:: PROBLEM TO WORK ON ::
Restate verbatim the span of lines below between the line with "CleanTechnica (535, 520)" and the line with "#support (281, 401)", including those two lines, and only that span.

———

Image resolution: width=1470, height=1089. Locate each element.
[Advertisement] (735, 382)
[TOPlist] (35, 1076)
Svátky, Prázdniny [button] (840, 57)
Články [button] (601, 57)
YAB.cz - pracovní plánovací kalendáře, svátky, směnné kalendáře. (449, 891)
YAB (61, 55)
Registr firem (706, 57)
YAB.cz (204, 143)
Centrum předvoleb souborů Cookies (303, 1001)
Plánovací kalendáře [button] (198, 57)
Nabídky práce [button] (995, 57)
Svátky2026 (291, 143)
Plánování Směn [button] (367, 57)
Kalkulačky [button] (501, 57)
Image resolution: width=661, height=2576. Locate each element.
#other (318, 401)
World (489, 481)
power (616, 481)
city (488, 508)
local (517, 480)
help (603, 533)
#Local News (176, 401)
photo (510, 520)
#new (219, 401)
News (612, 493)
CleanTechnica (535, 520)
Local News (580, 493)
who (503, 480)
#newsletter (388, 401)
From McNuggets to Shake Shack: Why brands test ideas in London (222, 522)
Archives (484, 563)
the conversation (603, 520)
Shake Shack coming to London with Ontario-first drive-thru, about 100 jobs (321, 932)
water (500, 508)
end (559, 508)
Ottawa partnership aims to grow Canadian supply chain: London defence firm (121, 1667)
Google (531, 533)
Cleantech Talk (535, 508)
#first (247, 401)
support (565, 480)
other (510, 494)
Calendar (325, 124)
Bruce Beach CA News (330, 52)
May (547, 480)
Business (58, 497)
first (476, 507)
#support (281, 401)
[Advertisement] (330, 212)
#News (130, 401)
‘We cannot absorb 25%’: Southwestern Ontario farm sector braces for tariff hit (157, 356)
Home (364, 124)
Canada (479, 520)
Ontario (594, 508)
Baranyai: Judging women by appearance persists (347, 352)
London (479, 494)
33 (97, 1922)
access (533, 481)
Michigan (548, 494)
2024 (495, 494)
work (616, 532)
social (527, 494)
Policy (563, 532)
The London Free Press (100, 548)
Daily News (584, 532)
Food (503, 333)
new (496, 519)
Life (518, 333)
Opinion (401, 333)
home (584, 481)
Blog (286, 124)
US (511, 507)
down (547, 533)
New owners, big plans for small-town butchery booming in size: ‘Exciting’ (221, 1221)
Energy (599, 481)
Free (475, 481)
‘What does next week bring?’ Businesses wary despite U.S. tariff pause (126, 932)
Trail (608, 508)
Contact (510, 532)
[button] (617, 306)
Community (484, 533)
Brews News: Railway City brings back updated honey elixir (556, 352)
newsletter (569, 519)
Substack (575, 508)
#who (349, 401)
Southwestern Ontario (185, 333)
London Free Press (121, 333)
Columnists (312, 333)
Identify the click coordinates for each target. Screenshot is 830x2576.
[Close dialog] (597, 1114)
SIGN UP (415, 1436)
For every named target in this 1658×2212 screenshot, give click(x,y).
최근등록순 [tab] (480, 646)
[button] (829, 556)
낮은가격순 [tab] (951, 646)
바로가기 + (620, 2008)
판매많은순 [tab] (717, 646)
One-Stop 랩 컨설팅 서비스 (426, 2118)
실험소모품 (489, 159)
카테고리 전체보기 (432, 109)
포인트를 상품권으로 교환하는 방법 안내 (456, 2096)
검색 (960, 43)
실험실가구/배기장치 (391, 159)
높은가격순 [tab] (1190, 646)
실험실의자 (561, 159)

———

:: ANSWER BOX ::
CleanTechnica (535, 520)
Local News (580, 493)
who (503, 480)
#newsletter (388, 401)
From McNuggets to Shake Shack: Why brands test ideas in London (222, 522)
Archives (484, 563)
the conversation (603, 520)
Shake Shack coming to London with Ontario-first drive-thru, about 100 jobs (321, 932)
water (500, 508)
end (559, 508)
Ottawa partnership aims to grow Canadian supply chain: London defence firm (121, 1667)
Google (531, 533)
Cleantech Talk (535, 508)
#first (247, 401)
support (565, 480)
other (510, 494)
Calendar (325, 124)
Bruce Beach CA News (330, 52)
May (547, 480)
Business (58, 497)
first (476, 507)
#support (281, 401)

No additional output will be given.